#### [TASK DIRECTIONS]
Set down exactly the lines from the one containing "The height and width of the screenshot is (172, 457)." through the last line of the records below, both included, and nothing else.

Collected data entries:

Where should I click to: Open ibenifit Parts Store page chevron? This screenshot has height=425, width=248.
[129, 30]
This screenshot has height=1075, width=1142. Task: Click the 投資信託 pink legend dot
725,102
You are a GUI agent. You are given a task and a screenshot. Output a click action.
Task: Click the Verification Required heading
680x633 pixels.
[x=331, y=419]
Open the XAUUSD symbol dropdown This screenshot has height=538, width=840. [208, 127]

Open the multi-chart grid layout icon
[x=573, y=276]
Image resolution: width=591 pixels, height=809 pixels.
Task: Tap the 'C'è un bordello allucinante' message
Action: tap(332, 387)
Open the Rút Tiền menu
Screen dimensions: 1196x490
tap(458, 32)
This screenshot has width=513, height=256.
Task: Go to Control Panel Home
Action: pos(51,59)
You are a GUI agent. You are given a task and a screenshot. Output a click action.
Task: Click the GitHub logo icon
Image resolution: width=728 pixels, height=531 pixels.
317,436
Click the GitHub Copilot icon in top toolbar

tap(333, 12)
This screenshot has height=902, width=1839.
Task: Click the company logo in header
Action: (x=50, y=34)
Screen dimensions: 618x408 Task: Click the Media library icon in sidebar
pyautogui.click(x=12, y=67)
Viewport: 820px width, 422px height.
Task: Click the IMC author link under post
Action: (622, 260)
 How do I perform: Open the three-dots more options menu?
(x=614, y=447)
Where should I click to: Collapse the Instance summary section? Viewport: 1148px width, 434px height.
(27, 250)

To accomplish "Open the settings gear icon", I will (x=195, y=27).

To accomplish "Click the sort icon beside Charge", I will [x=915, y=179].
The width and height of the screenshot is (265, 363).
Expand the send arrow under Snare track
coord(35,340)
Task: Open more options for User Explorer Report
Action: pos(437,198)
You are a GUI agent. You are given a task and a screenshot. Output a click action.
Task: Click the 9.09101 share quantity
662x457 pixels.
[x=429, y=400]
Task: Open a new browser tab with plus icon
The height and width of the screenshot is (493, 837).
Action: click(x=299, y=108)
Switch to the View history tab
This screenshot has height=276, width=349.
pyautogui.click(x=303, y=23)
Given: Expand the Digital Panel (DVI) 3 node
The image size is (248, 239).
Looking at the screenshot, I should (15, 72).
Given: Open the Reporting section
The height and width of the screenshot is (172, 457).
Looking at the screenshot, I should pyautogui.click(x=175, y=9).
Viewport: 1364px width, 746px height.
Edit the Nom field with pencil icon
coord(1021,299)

#### [WRITTEN SOLUTION]
The height and width of the screenshot is (172, 457).
Looking at the screenshot, I should pyautogui.click(x=175, y=9).
Viewport: 1364px width, 746px height.
Edit the Nom field with pencil icon
coord(1021,299)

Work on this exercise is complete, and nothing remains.